• _Set problem_:
Echo each of the rows below word for word, omitting the pictures.

--------------------

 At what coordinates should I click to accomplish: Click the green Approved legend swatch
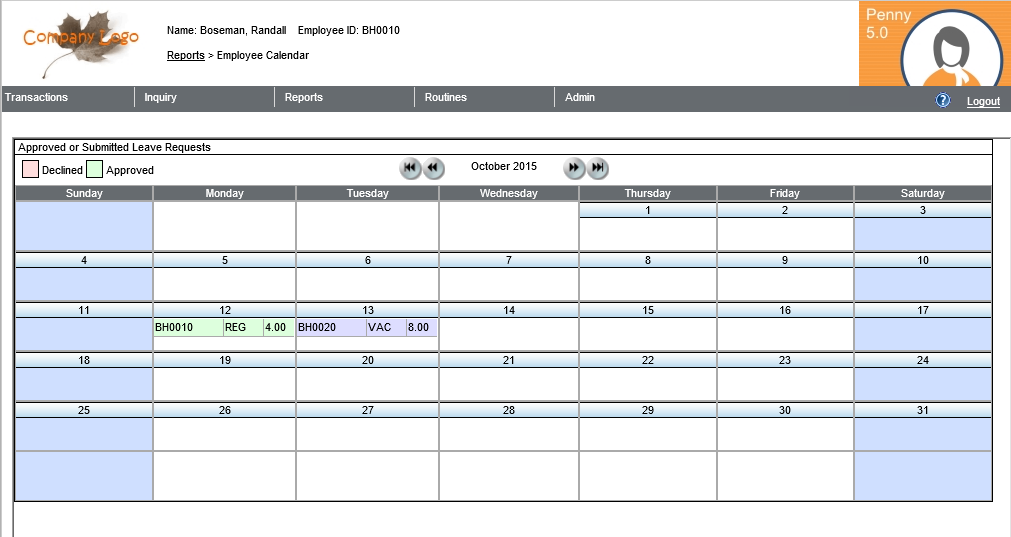(x=94, y=169)
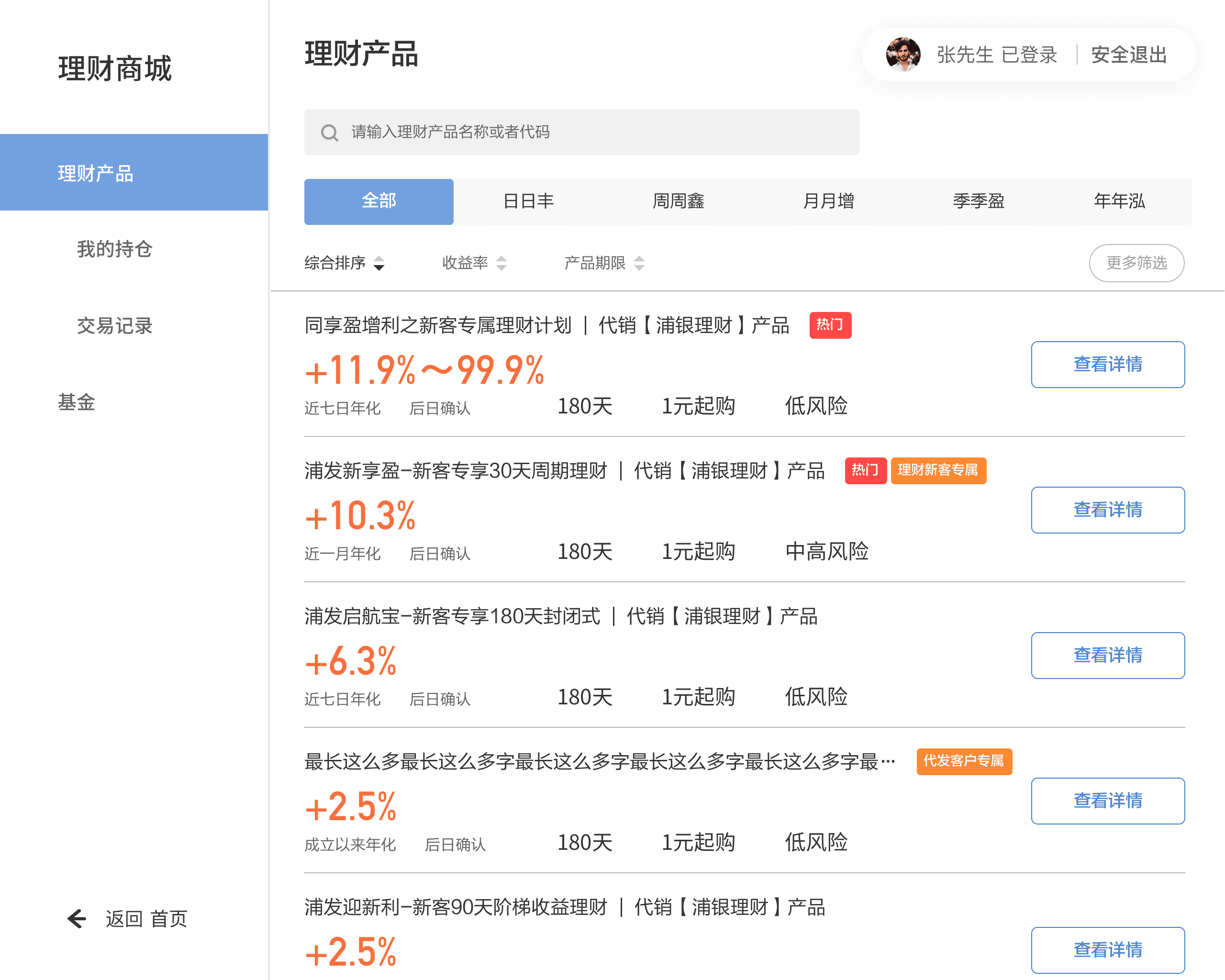Viewport: 1225px width, 980px height.
Task: Open 更多筛选 filter button
Action: pyautogui.click(x=1136, y=263)
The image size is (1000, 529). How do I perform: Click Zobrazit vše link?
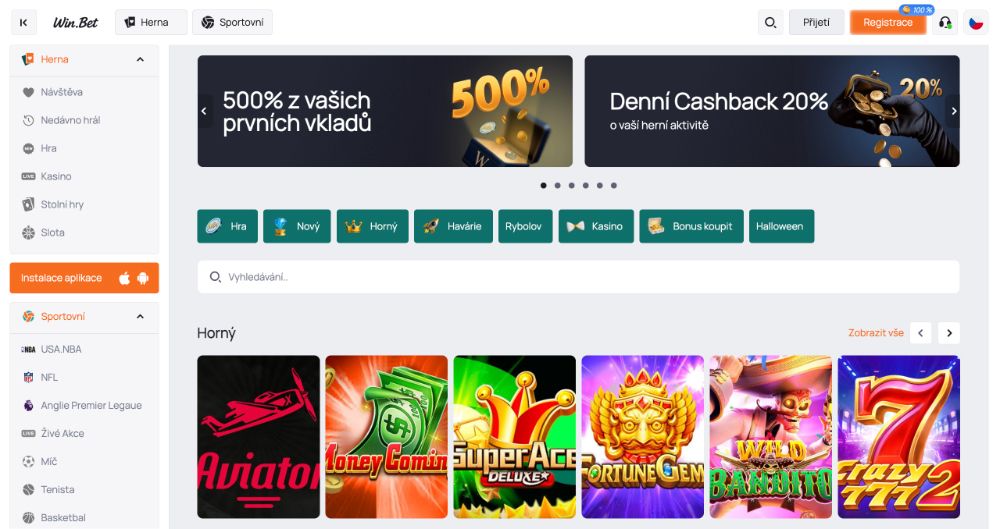pyautogui.click(x=876, y=332)
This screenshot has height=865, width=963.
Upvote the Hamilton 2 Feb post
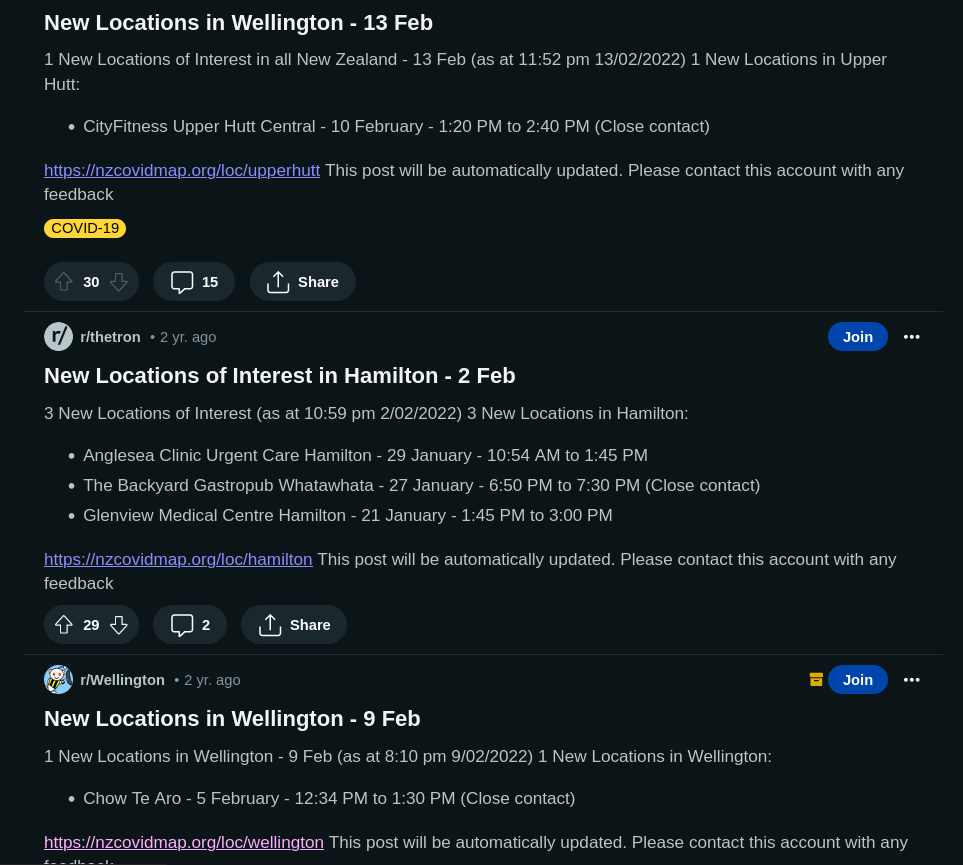point(64,625)
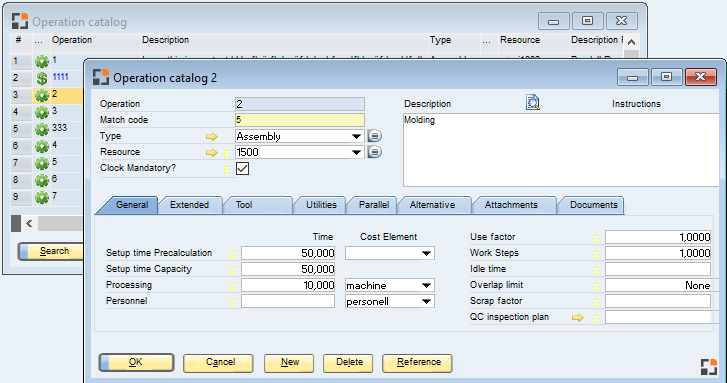Click horizontal scrollbar left arrow in list
Screen dimensions: 727x383
(29, 223)

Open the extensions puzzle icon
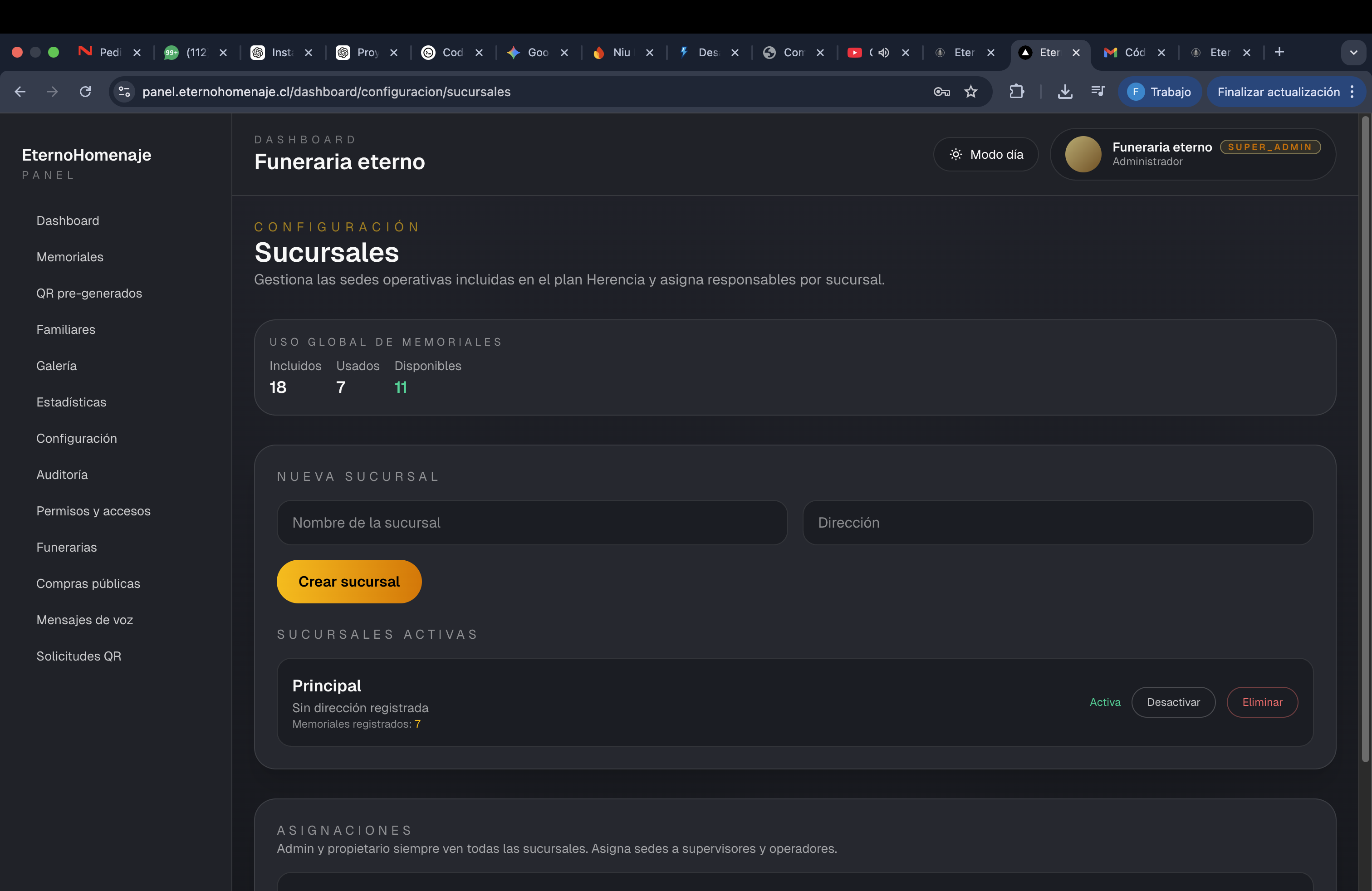click(1016, 92)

--------------------

• _The output_:
 At what coordinates should I click to accomplish: Click the green Approved legend swatch
(x=94, y=169)
Viewport: 1225px width, 980px height.
Task: Open 更多筛选 filter button
Action: pyautogui.click(x=1136, y=263)
The image size is (1000, 529). How do I perform: Click Zobrazit vše link?
pyautogui.click(x=876, y=332)
This screenshot has height=865, width=963.
Upvote the Hamilton 2 Feb post
point(64,625)
Click horizontal scrollbar left arrow in list
Screen dimensions: 727x383
(29, 223)

Open the extensions puzzle icon
click(1016, 92)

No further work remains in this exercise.